As a blogger, I get something like 20 new pitches a week in my inbox. Some are from professional PR people and some are from small business owners/writers trying to get the word out about their new product. Almost all want 1 of 2 things from me:
- For me to write about and review their product/book/website on my site
- For me to write about their product/book/website on my site and to host a giveaway for my readers (and, in many cases, they’d like me to be responsible for the shipping and handling incurred by said giveaway).

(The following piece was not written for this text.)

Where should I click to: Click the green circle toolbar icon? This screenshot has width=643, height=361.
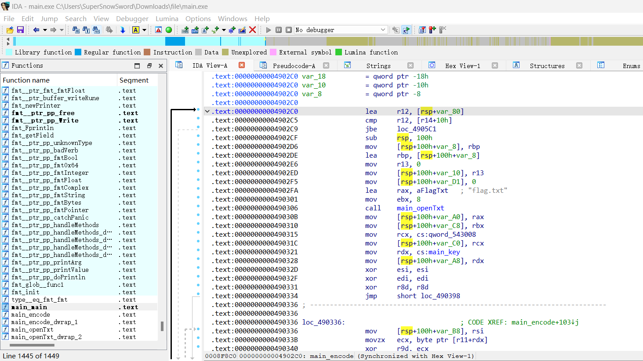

Now, as a social media pro who works with authors and PR agencies I sometimes (frequently) approach bloggers to do giveaways and reviews. That’s a fact and I won’t deny it. But in all of those cases, I’m approaching bloggers (usually book bloggers) who’ve expressed a prior interested in said product/theme and I’m offering them a free something. Book, t-shirt, invitation to an event. Something that I believe they’d like. It’s not cash payment. And hey, cash is better, I know that. But I’m offering people something for their time. And if they say no, they say no.
I’m not filling up people’s inboxes with completely out-of-left field pitches asking them to write about television shows, websites, etc. for NOTHING in return. Which brings me to back to my role as a blogger. I used to answer just about every single pitch with a polite response explaining that I could not work for free. And that if they were interested in sponsoring a post or buying ad space on my site, I’d be very happy to discuss ad rates.
I no longer bother to do this is most cases, as the majority of people either didn’t write back or responded rudely. Very rudely. You see, other bloggers were writing about these casting calls, mobile apps and feature films for free and so I was supposed to just get with the program. That it was, I believe one PR person told me, “prestigious for my blog to be associated with their production.”
I replied, “I don’t work for free.”
I write what I want to write. And sometimes that’s about products and events. Things I genuinely like. And sometimes people hire me, as a blogger, to write about them. That’s cool, too. But I won’t give my blog space over to some product I don’t care about just because a PR person sent me an email and asked me to. My time and my readers’ time, is more valuable than that. And now, because this has been a long, long-winded post, I’m going to be even LESS professional than I’ve been thus far and link to a relevant post by one of my favorite bloggers on this very same subject, “Because some things are worth more than a box of cereal,” by The Bloggess.